Texte sélectionné:
Seule la mort des héros et des martyrs est célébrée. Le refus de la finitude se retrouve jusque et y compris dans les annonces nécrologiques qui noient littéralement le disparu dans une multitude de vivants : les membres de la famille longuement cités qui rappellent l’affection de ses proches, mais aussi sa survivance au travers de la mémoire et de ses descendants. La seconde tendance contemporaine, c’est bien le sentiment d’injustice. Les aléas semblant largement maîtrisés, la vie est considérée comme immortelle tant que la date probable de la fin n’est pas atteinte. La mort est inopportune et inacceptable jusqu’à cette échéance. La certitude temporelle marque notre vivant, l’incertitude atemporelle caractérise notre mort. Rares sont les cas où le vivant apprend sa mort prochaine : le malade en phase terminale ou le condamné à la peine capitale.

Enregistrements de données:

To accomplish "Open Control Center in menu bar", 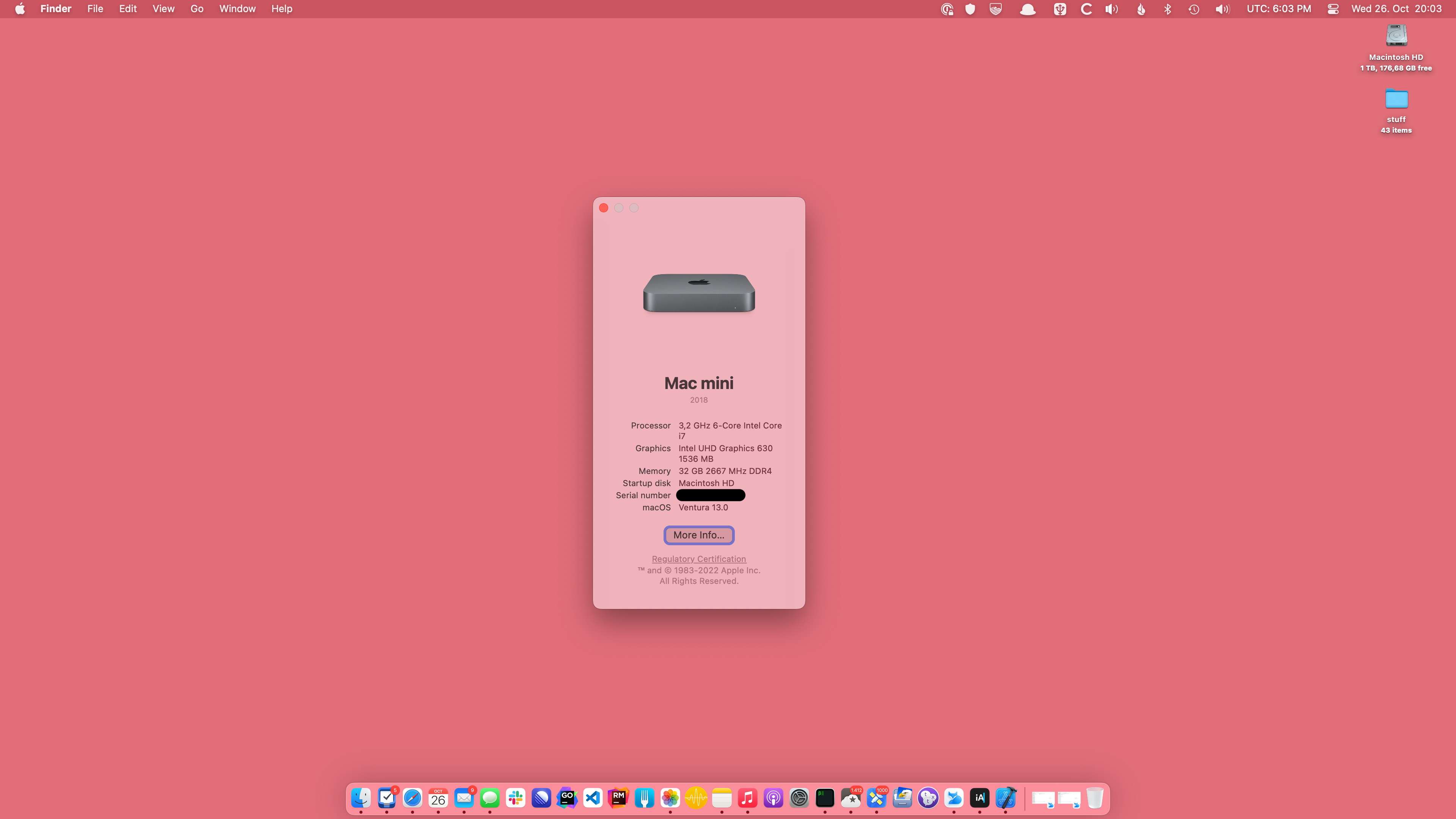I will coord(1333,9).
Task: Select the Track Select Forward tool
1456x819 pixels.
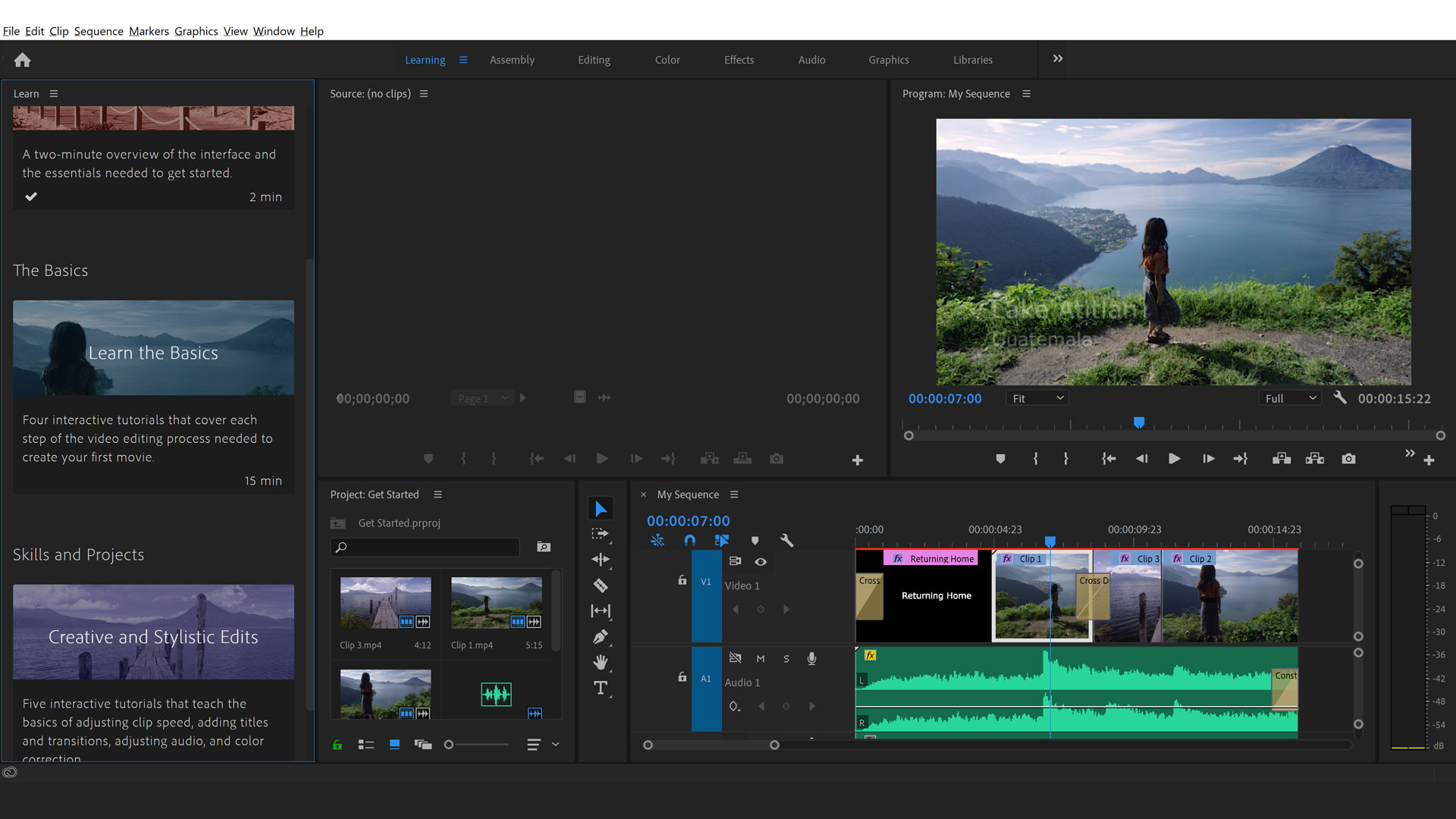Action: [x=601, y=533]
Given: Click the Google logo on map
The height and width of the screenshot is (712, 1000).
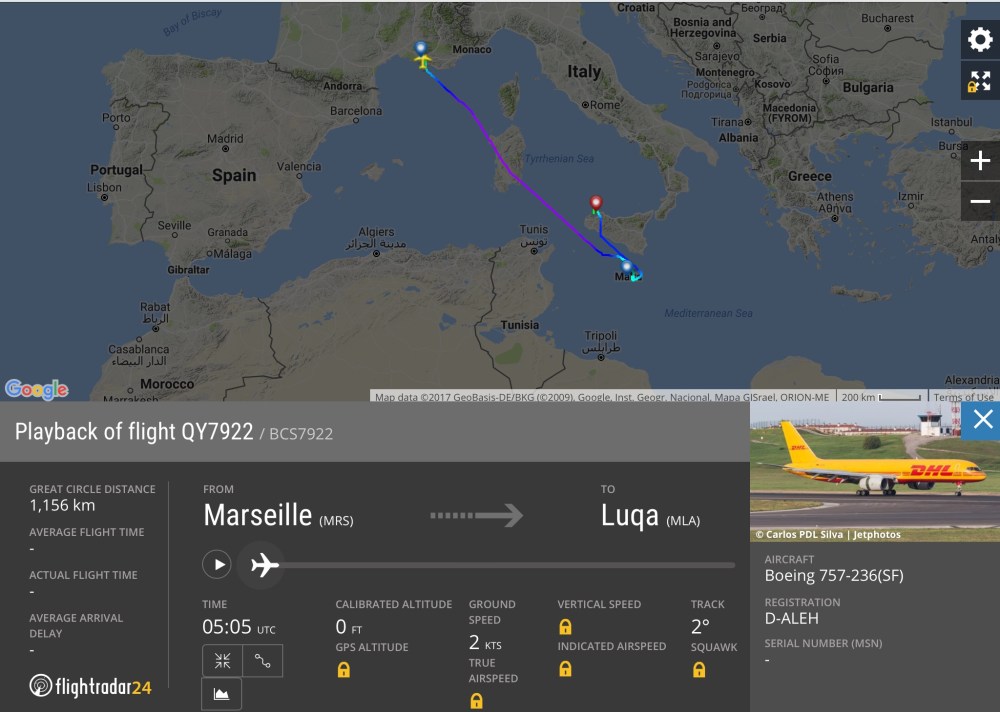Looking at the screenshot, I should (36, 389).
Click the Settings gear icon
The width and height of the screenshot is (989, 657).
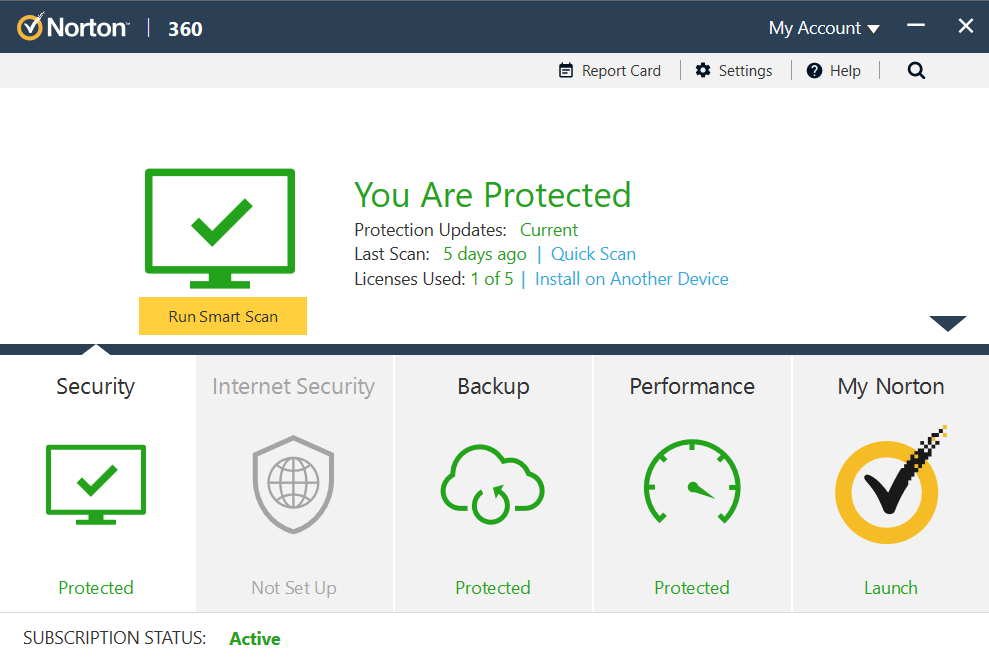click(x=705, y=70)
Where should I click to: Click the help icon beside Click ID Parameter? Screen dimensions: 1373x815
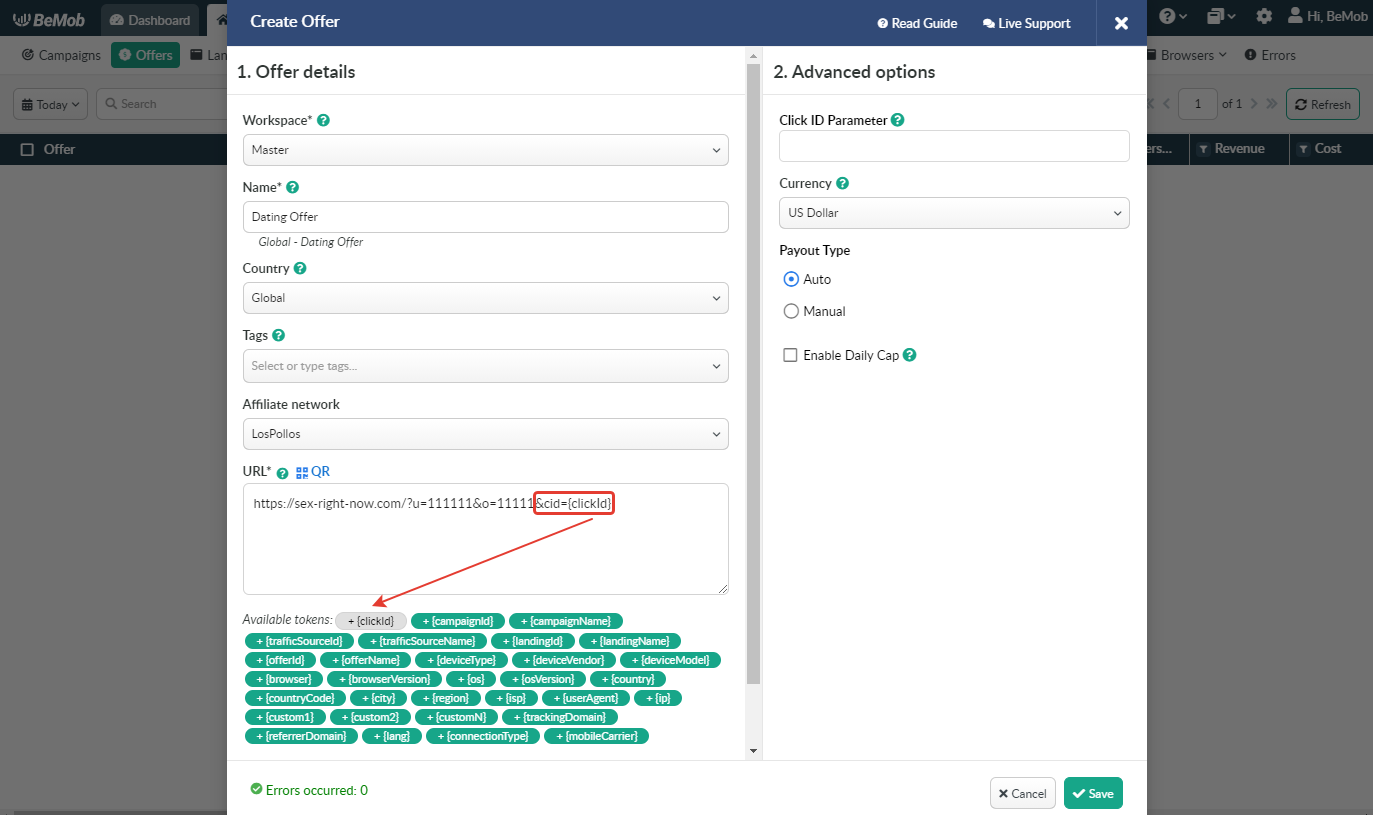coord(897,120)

Tâche à réaliser: D'après le texte sélectionné, quelle est la seconde tendance contemporaine face à la mort ? Ce matériel provient d'une autre source.

Résultat obtenu: Le sentiment d'injustice.